Copy the listing word for word, starting at the line that contains "You are a GUI" and going through the end of the listing. Leave the pictures out of your copy.

=== MATERIAL FOR THIS EXERCISE ===

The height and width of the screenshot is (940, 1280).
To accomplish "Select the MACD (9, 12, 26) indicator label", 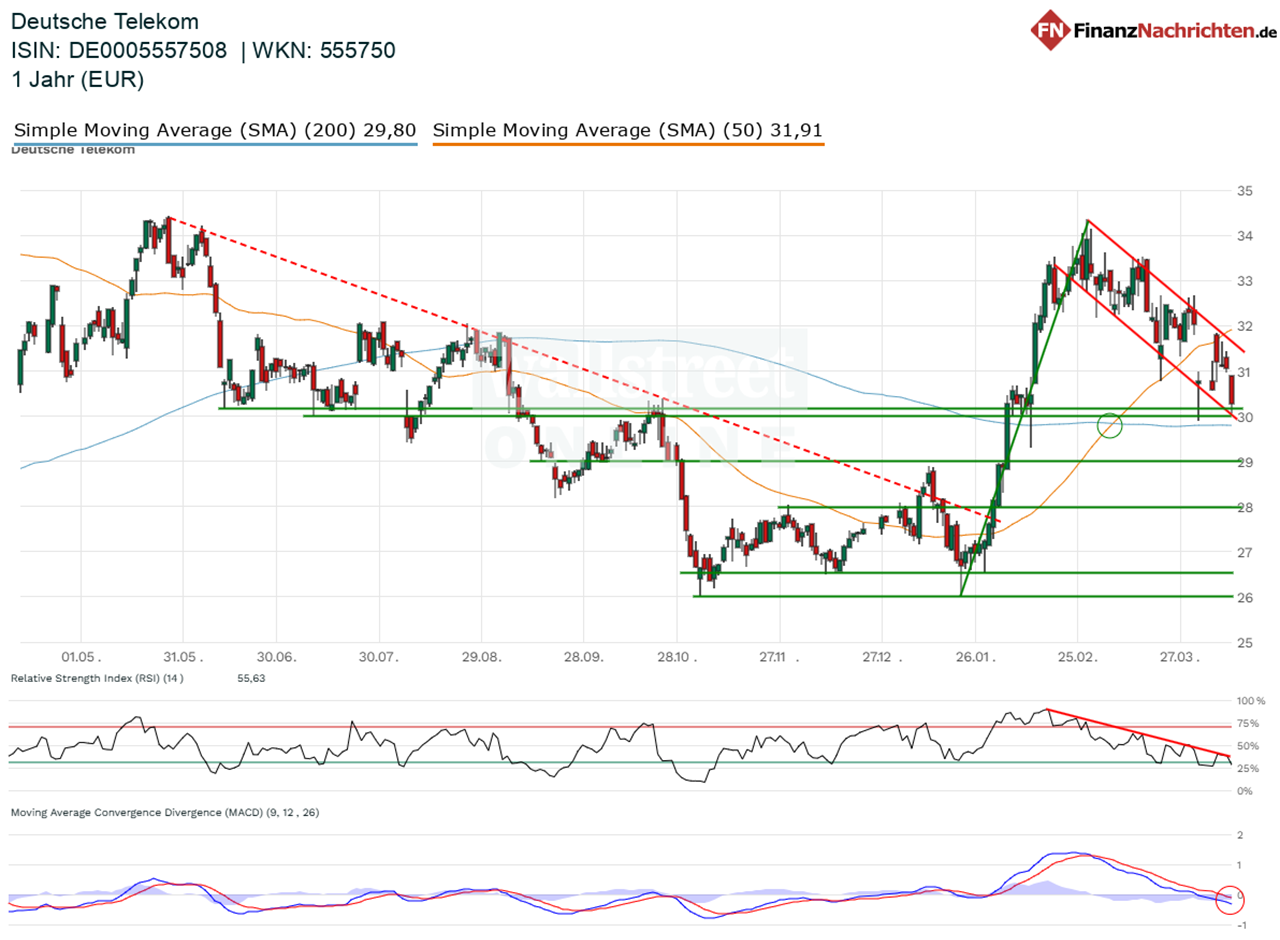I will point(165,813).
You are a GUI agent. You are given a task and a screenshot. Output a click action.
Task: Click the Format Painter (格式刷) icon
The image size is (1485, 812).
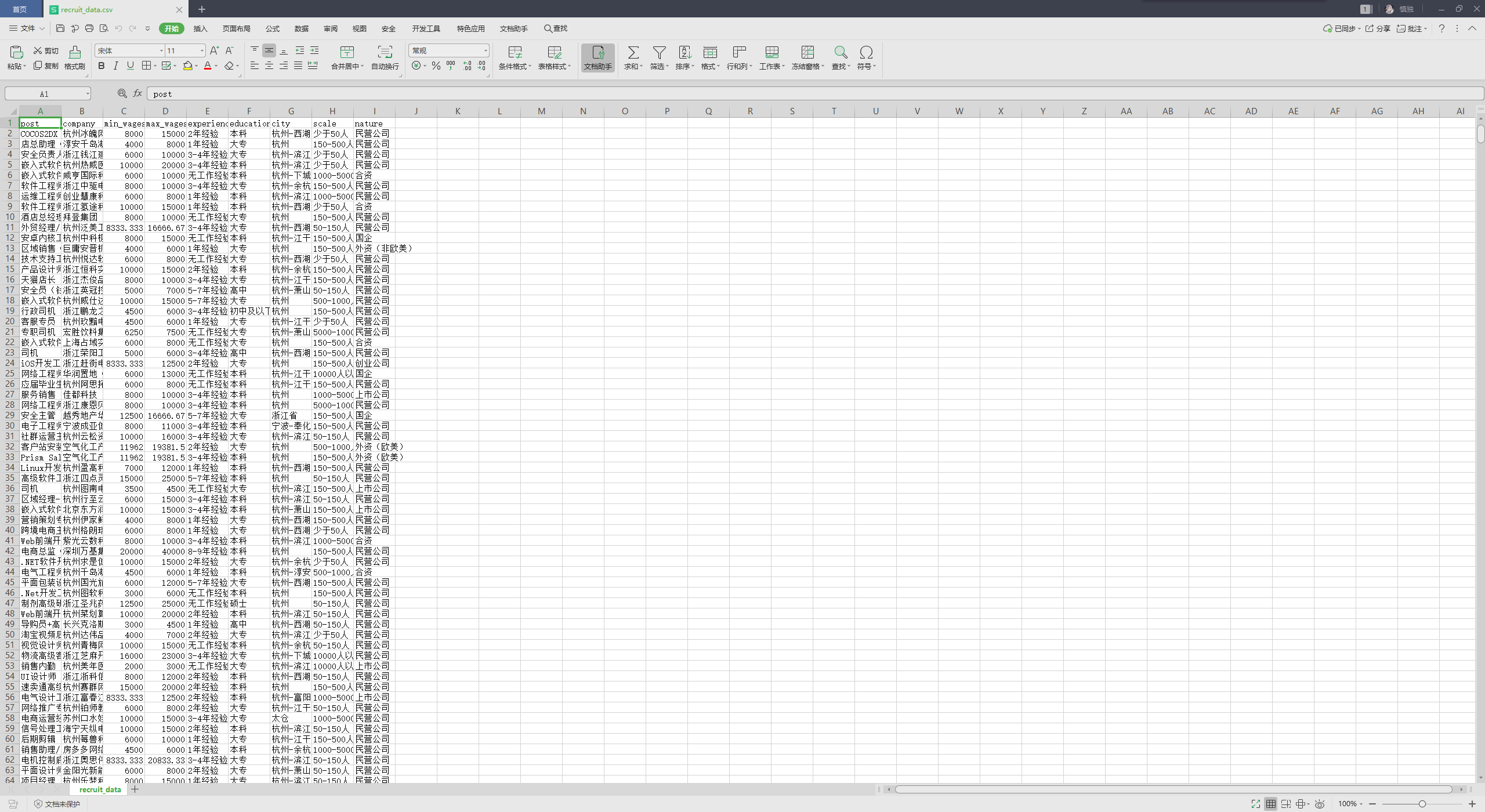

===

WRITTEN SOLUTION:
You are a GUI agent. You are given a task and a screenshot. Output a click action.
Task: Click the Format Painter (格式刷) icon
The image size is (1485, 812).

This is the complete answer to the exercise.